第14話 姉のプライド
(おかしいわ……ミシェルがかえってこない)
もうとうに、いつもの時刻を過ぎている。ルミナは玄関から外に出た。
(特に遅くなるとは言ってなかったのに)
心配になりながらも通りを見渡していたその時、ふと身体が軽くなった。
「え……なに?」
驚いたルミナは、そこでさらにびっくりした。
「えっ……私、声……」
自分の口から、声が出ていたのだ。
「嘘……なんで」
久しぶりに聞く自分の声は、ひどくよそよそしく、まるで自分の声ではないみたいだった。けど。
「しゃべれるようになった? 今、私……足も、軽い」
軽くステップを踏んでみる。嘘みたいに軽やかだった。
「なんで……何で、いきなり?」
嬉しいと思うよりも、ルミナはまず不安になった。
虫の知らせというのか――胸騒ぎがする。
(だって……古代の悪魔の力は強力で、簡単に解ける呪いではない、って叔父様もミシェルも言っていたわ)

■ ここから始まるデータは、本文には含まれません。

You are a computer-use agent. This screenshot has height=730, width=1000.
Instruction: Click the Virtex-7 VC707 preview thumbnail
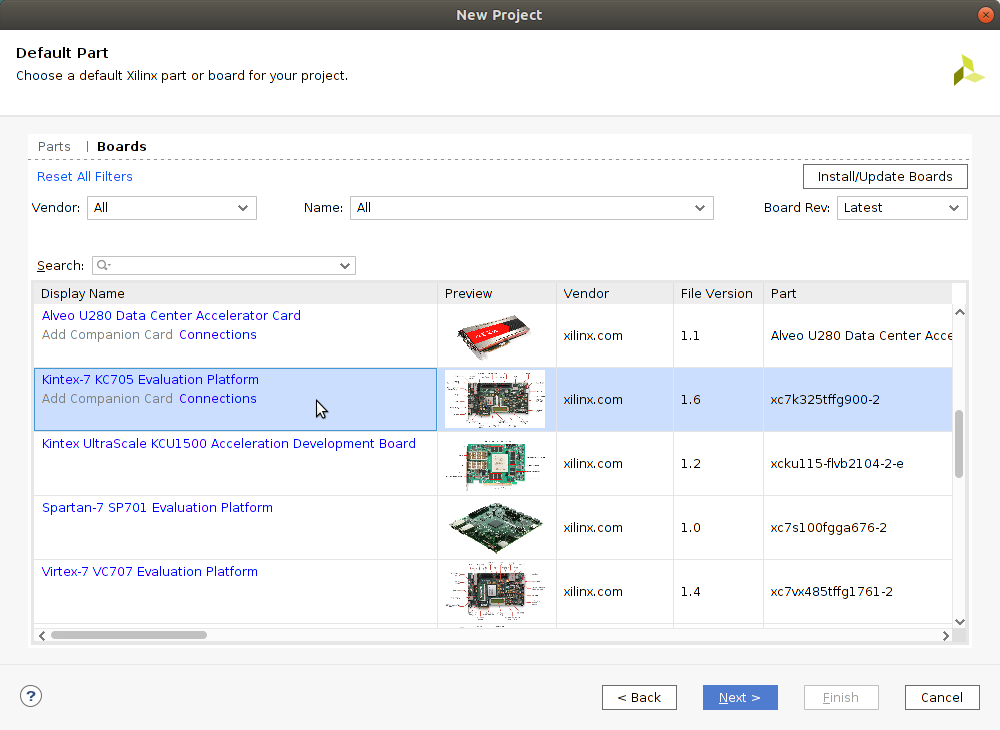point(496,591)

そんな簡単に、効力が弱まるはずがない。ということは。
(呪いが解けるような――何かがあった?)
ルミナはとりあえず家に戻って、ミシェルの部屋のドアを開けてみた。何か手がかりがあるかと思ったが――
しかし、そこは主が不在の、いつもの部屋だった。
しかしざっと見て、ルミナは何か違和感を感じた。
(待って……ミシェルの部屋はいつも片付いてはいたけれど……)
今日はいっそう、片付いている。机にはものひとつないし、ベッドの布もはがされていた。
(ごめんなさい、開けるわね)
嫌な予感がして、ルミナはクローゼットを開けてみた。すると。
「ない……服が1枚も!」
ルミナはつぎつぎに机の引き出しを開け、棚をのぞいたが、ミシェルの持ちものは何一つ残っていなかった。
「どういうことなの……!?」
混乱するルミナの頭に、昨日ミシェルが言った言葉がよみがえってきた。
『姉さまは、とっても素敵なひとだから、きっと、これから幸せになると思うんだ』
『――なかなか会えなくなってもさ、僕のこと、たまには思い出してほしいんだ』
まるで2度と会えないような、あの言葉は、もしかして。
(わからない……わからないわ。ただの思い違いかもしれない。でも……)
――ミシェルはもしかして、自分の身を危険にさらして、ルミナの呪いを解こうとしたのではないか。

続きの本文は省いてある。